Lines outside the range are not wanted. Give again exactly the lines between the line holding "The height and width of the screenshot is (410, 803)." and the line holding "Given: Select catalog number 6873-2504", inclusive, from the listing below.

:: Input data ::

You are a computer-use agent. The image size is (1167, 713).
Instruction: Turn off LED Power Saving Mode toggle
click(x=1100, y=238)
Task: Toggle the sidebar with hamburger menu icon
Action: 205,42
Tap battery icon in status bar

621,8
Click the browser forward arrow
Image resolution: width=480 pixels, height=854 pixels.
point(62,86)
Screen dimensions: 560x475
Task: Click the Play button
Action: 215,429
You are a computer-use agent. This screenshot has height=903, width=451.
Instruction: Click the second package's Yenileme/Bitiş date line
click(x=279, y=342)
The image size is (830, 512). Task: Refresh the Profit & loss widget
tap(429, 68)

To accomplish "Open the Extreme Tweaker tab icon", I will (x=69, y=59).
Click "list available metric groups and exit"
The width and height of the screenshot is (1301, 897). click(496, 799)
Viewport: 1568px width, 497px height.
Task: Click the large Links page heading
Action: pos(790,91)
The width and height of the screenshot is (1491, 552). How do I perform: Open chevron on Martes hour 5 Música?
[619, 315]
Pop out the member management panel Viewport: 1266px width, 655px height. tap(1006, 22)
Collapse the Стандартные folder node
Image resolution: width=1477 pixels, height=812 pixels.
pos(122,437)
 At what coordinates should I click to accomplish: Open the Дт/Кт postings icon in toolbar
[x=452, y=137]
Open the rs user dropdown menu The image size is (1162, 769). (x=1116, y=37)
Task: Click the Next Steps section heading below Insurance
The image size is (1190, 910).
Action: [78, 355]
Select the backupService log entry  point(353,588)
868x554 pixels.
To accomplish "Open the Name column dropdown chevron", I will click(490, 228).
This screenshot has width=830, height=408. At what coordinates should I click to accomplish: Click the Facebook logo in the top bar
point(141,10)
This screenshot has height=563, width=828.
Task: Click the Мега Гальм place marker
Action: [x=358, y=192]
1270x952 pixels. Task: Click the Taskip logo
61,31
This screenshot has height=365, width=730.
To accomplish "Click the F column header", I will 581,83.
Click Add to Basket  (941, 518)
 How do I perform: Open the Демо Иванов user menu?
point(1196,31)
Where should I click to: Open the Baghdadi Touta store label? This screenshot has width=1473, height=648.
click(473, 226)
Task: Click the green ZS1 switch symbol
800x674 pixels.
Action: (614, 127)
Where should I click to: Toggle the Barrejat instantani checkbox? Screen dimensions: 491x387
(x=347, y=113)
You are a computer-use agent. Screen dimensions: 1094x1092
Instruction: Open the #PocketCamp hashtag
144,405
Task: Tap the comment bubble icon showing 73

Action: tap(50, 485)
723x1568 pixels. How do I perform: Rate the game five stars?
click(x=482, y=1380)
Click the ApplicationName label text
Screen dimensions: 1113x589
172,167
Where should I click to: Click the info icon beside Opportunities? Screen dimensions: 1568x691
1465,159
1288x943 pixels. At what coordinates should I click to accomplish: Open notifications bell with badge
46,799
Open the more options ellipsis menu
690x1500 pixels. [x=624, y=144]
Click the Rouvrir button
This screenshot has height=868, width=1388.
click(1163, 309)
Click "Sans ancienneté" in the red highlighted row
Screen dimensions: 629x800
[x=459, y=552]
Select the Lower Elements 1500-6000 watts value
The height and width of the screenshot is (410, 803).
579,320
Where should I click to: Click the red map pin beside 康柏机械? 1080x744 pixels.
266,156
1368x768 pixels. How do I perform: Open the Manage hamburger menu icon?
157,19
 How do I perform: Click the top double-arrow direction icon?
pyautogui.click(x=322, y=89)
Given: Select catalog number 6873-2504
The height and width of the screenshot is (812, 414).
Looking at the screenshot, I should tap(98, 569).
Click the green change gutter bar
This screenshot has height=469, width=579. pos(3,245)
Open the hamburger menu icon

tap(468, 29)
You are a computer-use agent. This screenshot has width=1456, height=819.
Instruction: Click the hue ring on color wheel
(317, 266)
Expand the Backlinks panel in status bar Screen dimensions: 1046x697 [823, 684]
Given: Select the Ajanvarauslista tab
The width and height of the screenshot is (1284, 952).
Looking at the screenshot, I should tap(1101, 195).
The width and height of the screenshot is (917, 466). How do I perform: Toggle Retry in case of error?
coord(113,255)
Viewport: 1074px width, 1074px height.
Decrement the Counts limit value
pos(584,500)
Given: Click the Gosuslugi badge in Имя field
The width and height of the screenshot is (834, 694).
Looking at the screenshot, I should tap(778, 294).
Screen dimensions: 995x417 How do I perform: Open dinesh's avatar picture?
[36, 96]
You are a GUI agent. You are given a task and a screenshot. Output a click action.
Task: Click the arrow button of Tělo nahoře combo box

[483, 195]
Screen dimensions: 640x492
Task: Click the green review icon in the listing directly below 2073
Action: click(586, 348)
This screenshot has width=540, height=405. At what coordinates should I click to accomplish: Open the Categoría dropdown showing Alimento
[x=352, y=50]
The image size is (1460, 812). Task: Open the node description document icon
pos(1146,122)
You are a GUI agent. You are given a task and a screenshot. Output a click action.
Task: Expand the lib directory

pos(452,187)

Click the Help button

:::

Answer below:
The height and width of the screenshot is (410, 803).
579,320
Where should I click to: Click the red map pin beside 康柏机械? 1080x744 pixels.
266,156
1368x768 pixels. How do I perform: Open the Manage hamburger menu icon?
157,19
 How do I perform: Click the top double-arrow direction icon?
pyautogui.click(x=322, y=89)
Given: Select catalog number 6873-2504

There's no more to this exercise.